Monocytic differentiation modulates apoptotic response to cytotoxic anti-Fas antibody and tumor necrosis factor alpha in human monoblast U937 cells.

Interferon-gamma (IFN-gamma), vitamin D3 (VD), and retinoic acid (RA) induce differentiation of human monoblastic leukemia U937 cells to macrophage-like cells with potential superoxide anion-generating activity upon further stimulation. Here we report that U937 cells thus differentiated show various responses to apoptotic induction with a cytotoxic anti-Fas antibody and tumor necrosis factor (TNF). VD-or RA-treated U937 cells acquired resistance against Fas- or TNF receptor (TNFR)-mediated apoptosis, whereas apoptotic cell death was accelerated in IFN-gamma-treated cells.

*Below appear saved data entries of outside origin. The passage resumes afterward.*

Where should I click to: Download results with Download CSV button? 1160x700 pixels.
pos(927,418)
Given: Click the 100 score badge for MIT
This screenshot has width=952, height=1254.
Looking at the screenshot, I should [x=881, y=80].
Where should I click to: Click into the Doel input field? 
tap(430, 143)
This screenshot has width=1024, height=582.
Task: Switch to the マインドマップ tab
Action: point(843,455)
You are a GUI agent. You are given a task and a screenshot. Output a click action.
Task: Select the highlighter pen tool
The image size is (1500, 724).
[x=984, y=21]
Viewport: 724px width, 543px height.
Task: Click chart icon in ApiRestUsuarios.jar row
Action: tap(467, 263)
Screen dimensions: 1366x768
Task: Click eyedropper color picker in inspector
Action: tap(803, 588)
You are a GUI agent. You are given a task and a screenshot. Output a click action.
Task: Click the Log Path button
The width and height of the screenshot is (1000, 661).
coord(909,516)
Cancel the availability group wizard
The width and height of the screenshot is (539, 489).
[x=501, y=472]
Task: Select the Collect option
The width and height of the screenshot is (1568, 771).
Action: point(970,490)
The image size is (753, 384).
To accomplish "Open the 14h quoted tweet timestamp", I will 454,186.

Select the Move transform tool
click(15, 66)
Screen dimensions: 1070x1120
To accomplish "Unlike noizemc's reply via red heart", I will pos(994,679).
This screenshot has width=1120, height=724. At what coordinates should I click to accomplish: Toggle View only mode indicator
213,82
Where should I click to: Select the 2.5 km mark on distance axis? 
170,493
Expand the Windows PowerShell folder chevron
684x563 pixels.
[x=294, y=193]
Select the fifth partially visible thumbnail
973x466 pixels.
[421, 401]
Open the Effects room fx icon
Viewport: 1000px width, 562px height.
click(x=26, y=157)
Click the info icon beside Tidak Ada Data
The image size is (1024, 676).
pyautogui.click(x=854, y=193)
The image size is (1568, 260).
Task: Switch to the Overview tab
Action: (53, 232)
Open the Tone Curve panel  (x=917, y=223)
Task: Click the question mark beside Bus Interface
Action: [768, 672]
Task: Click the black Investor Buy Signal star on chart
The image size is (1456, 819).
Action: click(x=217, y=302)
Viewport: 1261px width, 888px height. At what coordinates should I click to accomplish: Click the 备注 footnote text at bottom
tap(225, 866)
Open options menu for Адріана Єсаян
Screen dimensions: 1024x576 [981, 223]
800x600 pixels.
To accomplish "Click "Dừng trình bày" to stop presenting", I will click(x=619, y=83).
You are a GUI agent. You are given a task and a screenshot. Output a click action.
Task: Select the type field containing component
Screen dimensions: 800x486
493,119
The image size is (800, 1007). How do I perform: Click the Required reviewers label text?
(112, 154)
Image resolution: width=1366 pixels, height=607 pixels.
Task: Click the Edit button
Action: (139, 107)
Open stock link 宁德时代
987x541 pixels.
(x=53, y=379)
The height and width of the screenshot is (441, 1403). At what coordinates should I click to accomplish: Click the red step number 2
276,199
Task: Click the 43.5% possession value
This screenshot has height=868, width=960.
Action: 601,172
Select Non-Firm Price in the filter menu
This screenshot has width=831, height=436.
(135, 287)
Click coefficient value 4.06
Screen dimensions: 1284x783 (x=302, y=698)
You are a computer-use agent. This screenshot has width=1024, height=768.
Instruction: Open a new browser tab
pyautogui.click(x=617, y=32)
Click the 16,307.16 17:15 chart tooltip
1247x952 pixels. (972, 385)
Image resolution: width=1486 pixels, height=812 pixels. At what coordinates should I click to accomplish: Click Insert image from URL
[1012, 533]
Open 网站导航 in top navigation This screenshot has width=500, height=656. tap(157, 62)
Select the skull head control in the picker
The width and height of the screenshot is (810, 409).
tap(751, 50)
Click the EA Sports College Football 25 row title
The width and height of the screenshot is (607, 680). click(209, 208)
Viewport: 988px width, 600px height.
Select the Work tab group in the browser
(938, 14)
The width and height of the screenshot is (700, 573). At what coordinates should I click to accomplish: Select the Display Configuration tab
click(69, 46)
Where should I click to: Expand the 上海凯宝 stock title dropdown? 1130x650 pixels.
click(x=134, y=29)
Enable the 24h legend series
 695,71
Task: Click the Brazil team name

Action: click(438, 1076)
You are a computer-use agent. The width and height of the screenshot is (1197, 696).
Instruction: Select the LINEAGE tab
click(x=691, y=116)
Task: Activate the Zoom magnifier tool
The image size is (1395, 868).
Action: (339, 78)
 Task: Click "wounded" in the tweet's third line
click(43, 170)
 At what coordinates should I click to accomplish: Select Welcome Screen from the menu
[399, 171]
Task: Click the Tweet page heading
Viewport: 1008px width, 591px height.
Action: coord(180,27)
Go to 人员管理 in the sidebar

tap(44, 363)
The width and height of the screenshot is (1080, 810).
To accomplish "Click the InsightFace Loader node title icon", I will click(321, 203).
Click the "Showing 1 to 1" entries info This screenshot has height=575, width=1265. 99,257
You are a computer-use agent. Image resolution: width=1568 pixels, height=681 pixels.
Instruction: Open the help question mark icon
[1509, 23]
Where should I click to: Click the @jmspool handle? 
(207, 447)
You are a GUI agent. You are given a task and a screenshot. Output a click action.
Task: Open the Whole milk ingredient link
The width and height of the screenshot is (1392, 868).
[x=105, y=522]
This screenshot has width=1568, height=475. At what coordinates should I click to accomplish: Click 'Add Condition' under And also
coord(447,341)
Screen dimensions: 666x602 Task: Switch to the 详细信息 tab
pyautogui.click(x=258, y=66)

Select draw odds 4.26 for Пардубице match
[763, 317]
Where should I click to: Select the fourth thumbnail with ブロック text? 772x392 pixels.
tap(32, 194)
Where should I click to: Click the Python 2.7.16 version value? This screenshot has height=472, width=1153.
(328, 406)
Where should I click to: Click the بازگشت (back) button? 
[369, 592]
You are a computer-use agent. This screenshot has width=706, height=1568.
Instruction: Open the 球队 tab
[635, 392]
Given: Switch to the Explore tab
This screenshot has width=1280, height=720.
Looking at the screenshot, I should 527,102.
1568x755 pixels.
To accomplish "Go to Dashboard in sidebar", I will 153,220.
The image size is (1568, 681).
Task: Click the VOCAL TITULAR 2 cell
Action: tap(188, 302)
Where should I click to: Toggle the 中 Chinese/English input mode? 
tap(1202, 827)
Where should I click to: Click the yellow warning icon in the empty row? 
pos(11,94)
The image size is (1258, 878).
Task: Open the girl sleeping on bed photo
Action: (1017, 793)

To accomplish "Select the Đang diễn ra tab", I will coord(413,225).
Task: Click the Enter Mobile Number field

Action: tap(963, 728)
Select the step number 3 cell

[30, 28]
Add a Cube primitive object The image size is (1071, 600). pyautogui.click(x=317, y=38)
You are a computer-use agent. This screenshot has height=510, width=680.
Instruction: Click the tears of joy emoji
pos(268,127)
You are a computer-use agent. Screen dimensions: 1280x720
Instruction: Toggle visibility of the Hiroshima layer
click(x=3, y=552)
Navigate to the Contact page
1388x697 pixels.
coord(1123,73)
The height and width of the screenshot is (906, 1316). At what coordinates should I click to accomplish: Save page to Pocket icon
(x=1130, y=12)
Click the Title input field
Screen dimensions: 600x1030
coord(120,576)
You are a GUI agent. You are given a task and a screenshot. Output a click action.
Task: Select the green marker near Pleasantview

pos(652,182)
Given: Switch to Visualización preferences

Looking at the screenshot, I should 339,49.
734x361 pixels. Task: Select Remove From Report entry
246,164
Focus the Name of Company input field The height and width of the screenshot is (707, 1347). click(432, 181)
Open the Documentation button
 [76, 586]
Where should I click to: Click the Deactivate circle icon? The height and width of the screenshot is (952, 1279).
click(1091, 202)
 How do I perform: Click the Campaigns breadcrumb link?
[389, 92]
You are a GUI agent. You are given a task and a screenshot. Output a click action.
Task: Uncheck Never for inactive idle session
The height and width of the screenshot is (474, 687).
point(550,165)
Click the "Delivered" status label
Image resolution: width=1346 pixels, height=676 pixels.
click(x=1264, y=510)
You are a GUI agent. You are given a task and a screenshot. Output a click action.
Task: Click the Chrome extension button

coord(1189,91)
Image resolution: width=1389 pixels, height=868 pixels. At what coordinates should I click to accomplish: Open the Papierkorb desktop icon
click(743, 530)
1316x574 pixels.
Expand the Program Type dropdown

By flow cytometric analyses, no decrease in expression of surface Fas antigen or p55 TNFR was observed in differentiated U937 cells. Cell surface expression of CD11b was seen only when differentiation was induced with VD or RA but not with IFN-gamma. The growth of VD- or RA-treated cells was retarded but IFN-gamma-treated cells were prolific. These findings suggest that the differentiation state differs with the inducer and that the cellular response to apoptotic induction is closely related to the state including the cell cycle.